Esta es la historia de un hombre que era tan avaricioso cuyo mayor deseo y aspiración en el mundo era poseer abundantes riquezas que le permitieran sentirse una persona de gran importancia y cuyo nombre fuese trascendental.
Hubo un día en el que se levantó con ganas de vender todo lo que poseía; así que tomó todas sus pertenecías y partió rumbo a la ciudad encima de su adorado burrito. Una vez que llego a la ciudad, cambio todo lo que traía, incluso hasta el pobre burrito, por un lingote de oro muy brillante. No pensó, ni se apiadó ni del pobre burro que él tanto quería porque para él lo único importante era poseer riquezas.
Mientras regresaba a su casa no hacía nada más que pensar en donde podría esconder ese lingote tan valioso. Buscaba un lugar seguro, donde ningún ladrón pudiese encontrar. Su casa no podía ser porque como ya no tenía ningún mueble, ni nada ya que todo lo había vendido, aunque no se arrepentía pues solo ver el brillo de su lingote merecía la pena. El hombre buscaba y buscaba por todos lados hasta que encontró en el jardín que rodeaba su casa el sitio ideal; un hueco que no estaba visible y que se encontraba tras una piedra.
Muy entusiasmado exclamaba mientras cubría el preciado lingote con un paño de algodón para después meterlo en el hueco:
– ¡Al fin he encontrado el sitio perfecto para ocultar mi tesoro!
A pesar de que siempre pensó que su secreto estaría a salvo siempre tenía miedo de que alguien se llevara su tesoro. En las noches apenas descansaba y cuando solo habían salido los primeros rayos de sol, salía corriendo a verificar que su tesoro seguía en el mismo lugar. Muy contento porque todo marchaba con normalidad, aquel avaricioso hombre continuaba con las tareas diarias. Pasaron los días, las semanas y los meses y él seguía con la misma rutina cada mañana.

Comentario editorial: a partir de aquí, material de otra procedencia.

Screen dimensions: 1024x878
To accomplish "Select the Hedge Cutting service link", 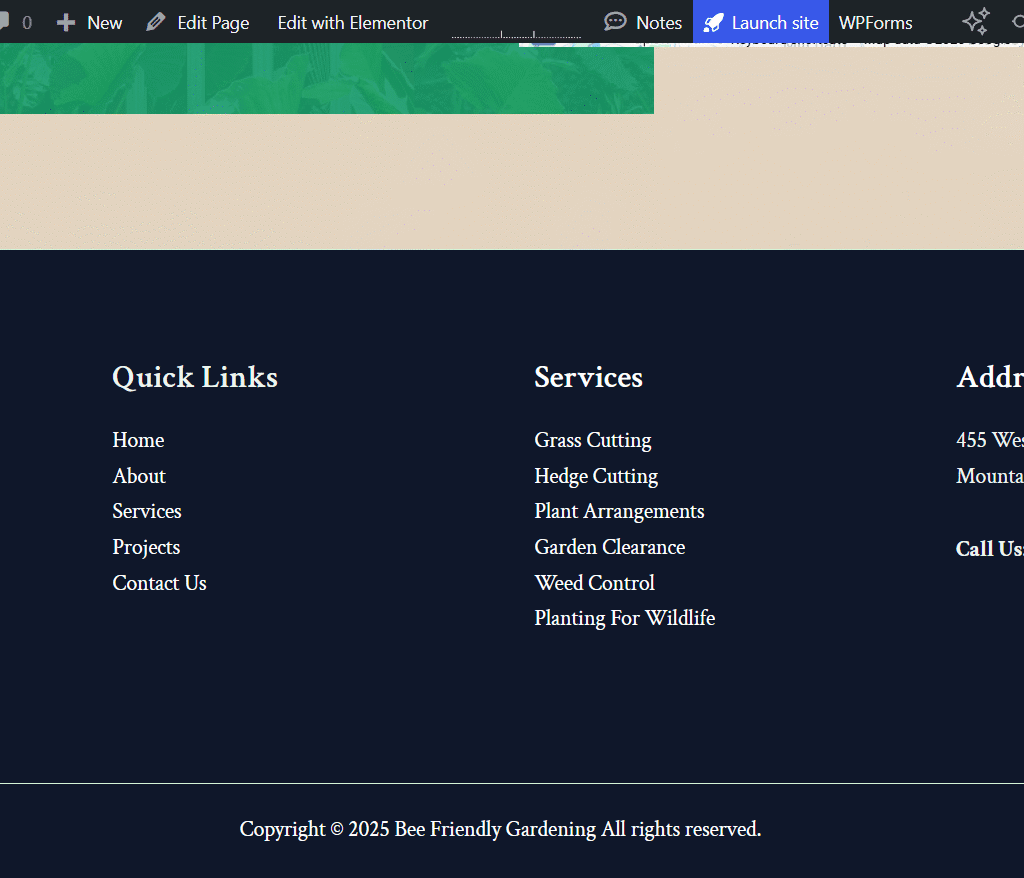I will (x=596, y=476).
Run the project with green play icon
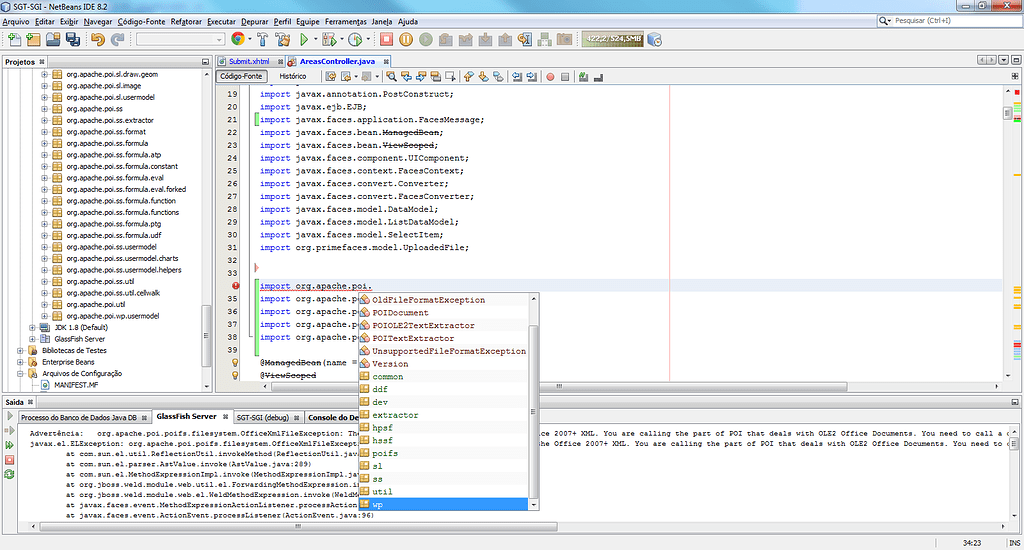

Un día un vecino de la región, que llevaba tiempo observando aquella situación, sintió curiosidad por ver que era lo que cada mañana aquel hombre revisaba con tanto esmero y dedicación. Se acercó muy lenta y cuidadosamente al lugar donde estaba la roca y al observar detenidamente pudo ver que había un lingote de oro del tamaño de una pastilla de jabón. Sorprendido ante tal situación metió la mano y lo sacó muy rápido, y mientras caminaba para que nadie lo viese lo guardo en su bolsillo.
Al llegar a la mañana siguiente, cuando el avaro despertó y fue a revisar vio que no había nada y desesperadamente comenzó a gritar:
– ¡Me han robado, que alguien me ayude, me han robado! ¡Oh, Dios mío, que va hacer de mí! ¡Ya no tengo riquezas!
Un campesino que sintió los lamentos desesperados de aquel hombre fue a ver qué era lo que sucedía y al escuchar aquella situación no pudo resistirse y le dio su criterio.
– Creíste que tener un lingote te volvería invencible, y te deshiciste de todas aquellas cosas que eran útiles para ti. Ese lingote no te ofrecía nada, solo el gusto de poder apreciarlo y sentiste rico y poderoso. Ahora si quiere toma una de esas piedras, la que más desees, colócala en el hueco, que va a servir para lo mismo, ¡para nada!
El hombre se dio cuenta de su error, y aunque ahora era más pobre que antes entendió que las cosas había que valorarlas. Guardar riquezas no sirve de nada, las cosa se deben valorar por su papel en la vida y porque nos la hacen más placentera y agradable.